Les cris des Dâsamés se turent. Ils avaient remarqué ma disparition. Je les regardai droit dans les yeux, tentant en vain d'y retrouver un semblant d'Humanité. Il n'y avait que la haine. La même haine qui flamboyait également en moi, menaçant de me faire perdre l'esprit. Je m'allongeai sur le sol rocailleux. Tant qu'à se faire dévorer vivant, autant que ce soit en étant installé le plus confortablement possible.

Je fermai les yeux, une toute dernière fois.

L'explosion m'assomma à moitié. La déflagration, d'une violence inouïe, semblait s'être produite à quelques mètres de moi seulement. Je tâchai de comprendre ce qu'il s'était passé.

Le plafond tout entier s'était effondré sur mes pauvres assaillants, les ensevelissant sous des couches de roc, de poussière et d'eau. Je ne m'étais pas trompé. Le caveau se trouvait bien sous la rivière du Manoir. Mes ennemis n'avaient eu aucune chance.
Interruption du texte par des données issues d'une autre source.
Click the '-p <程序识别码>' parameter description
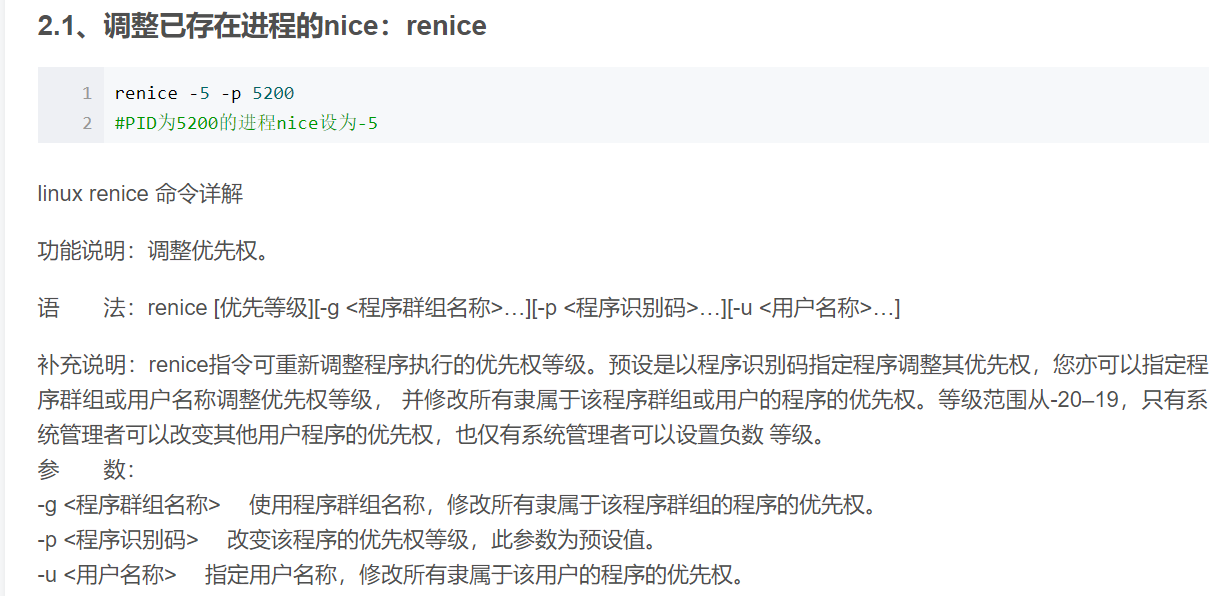This screenshot has width=1209, height=596. [x=348, y=540]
Je me pris presque à les plaindre.

A présent, je baignai dans plusieurs centimètres d'eau. Heureusement pour moi, l'endroit ou je me trouvai était un peu en hauteur, et l'eau était peu profonde en cette période de l'année, me garantissant ainsi que je ne périrai pas noyé.

Le plafond éventré, je pouvais désormais apercevoir l'extérieur. La lune brillait comme jamais, ainsi que les rares étoiles qui parsemaient encore la voûte céleste. Depuis combien de temps ne les avais-je pas observé ? Et combien de temps s'écoulerait à nouveau avant que je puisse de nouveau les contempler ? Je m'en moquai. Peut-être cela était-il mon dernier instant de paix. Peut-être n'aurais-je plus jamais l'occasion de voir un tel spectacle, si simple, dénué de raison, de colère et de chagrin. Peut-être aujourd'hui serait-il pour moi ce qui se rapprocherait le plus d'un sentiment de liberté et de bien-être. Qu'importe. Cela ne m'était plus essentiel.
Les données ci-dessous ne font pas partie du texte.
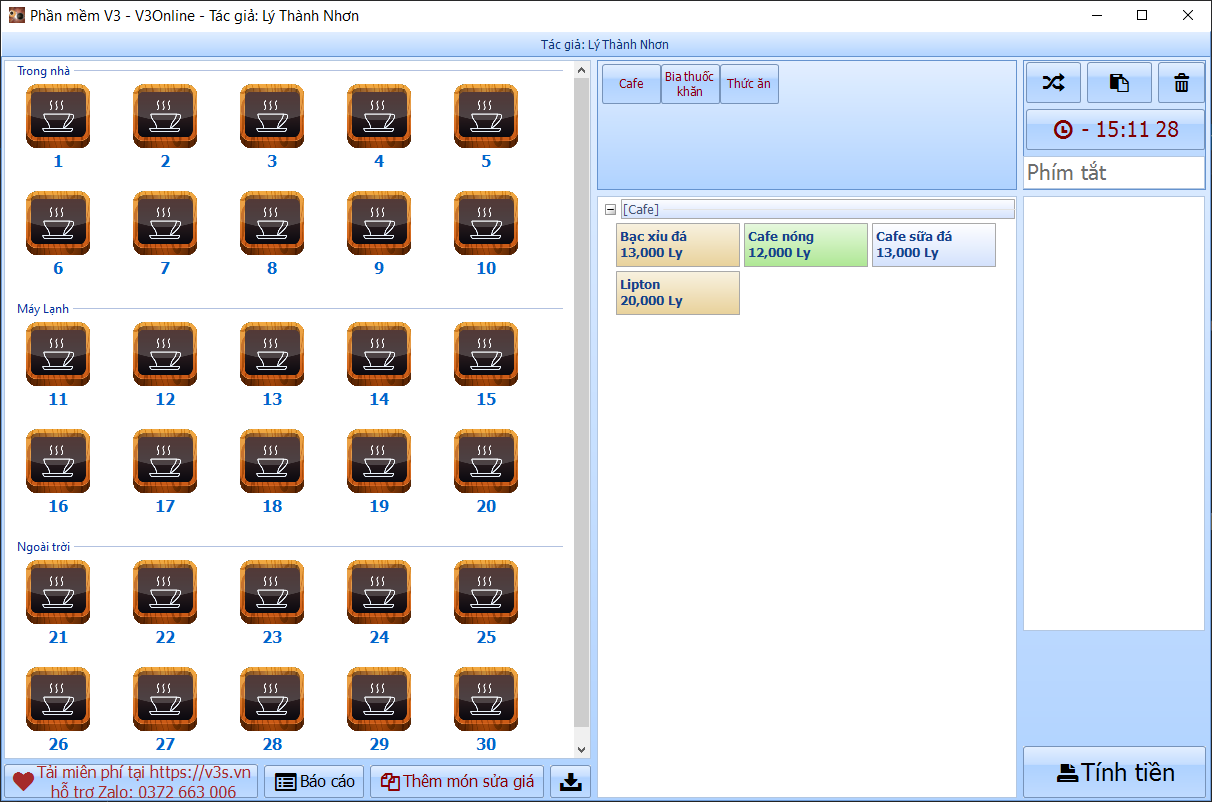Click the trash bin delete icon
1212x802 pixels.
pos(1181,82)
Les bruits de combats avaient cessé. Quelque soit l'issue de la bataille, elle était terminée. Cela me convenait. Mon avenir se déciderait d'autant plus vite.

Je me remis en route, dans ce tunnel, sombre, froid et tellement silencieux. Je me dirigeai volontairement vers ma fin. Une impression familière m'envahit. Celle de m'enfoncer une fois de plus dans les abîmes, sans aucun espoir de retour, seul avec ma haine. Cela n'avait plus d'importance. Une seule chose, une seule certitude, absolue et immuable, m'habitait. Ou que j'aille, quoi que je fasse, quels que soient les obstacles qui se mettraient en travers de mon chemin, je n'avais qu'une seule option, qu'un seul choix possible.

Je survivrai.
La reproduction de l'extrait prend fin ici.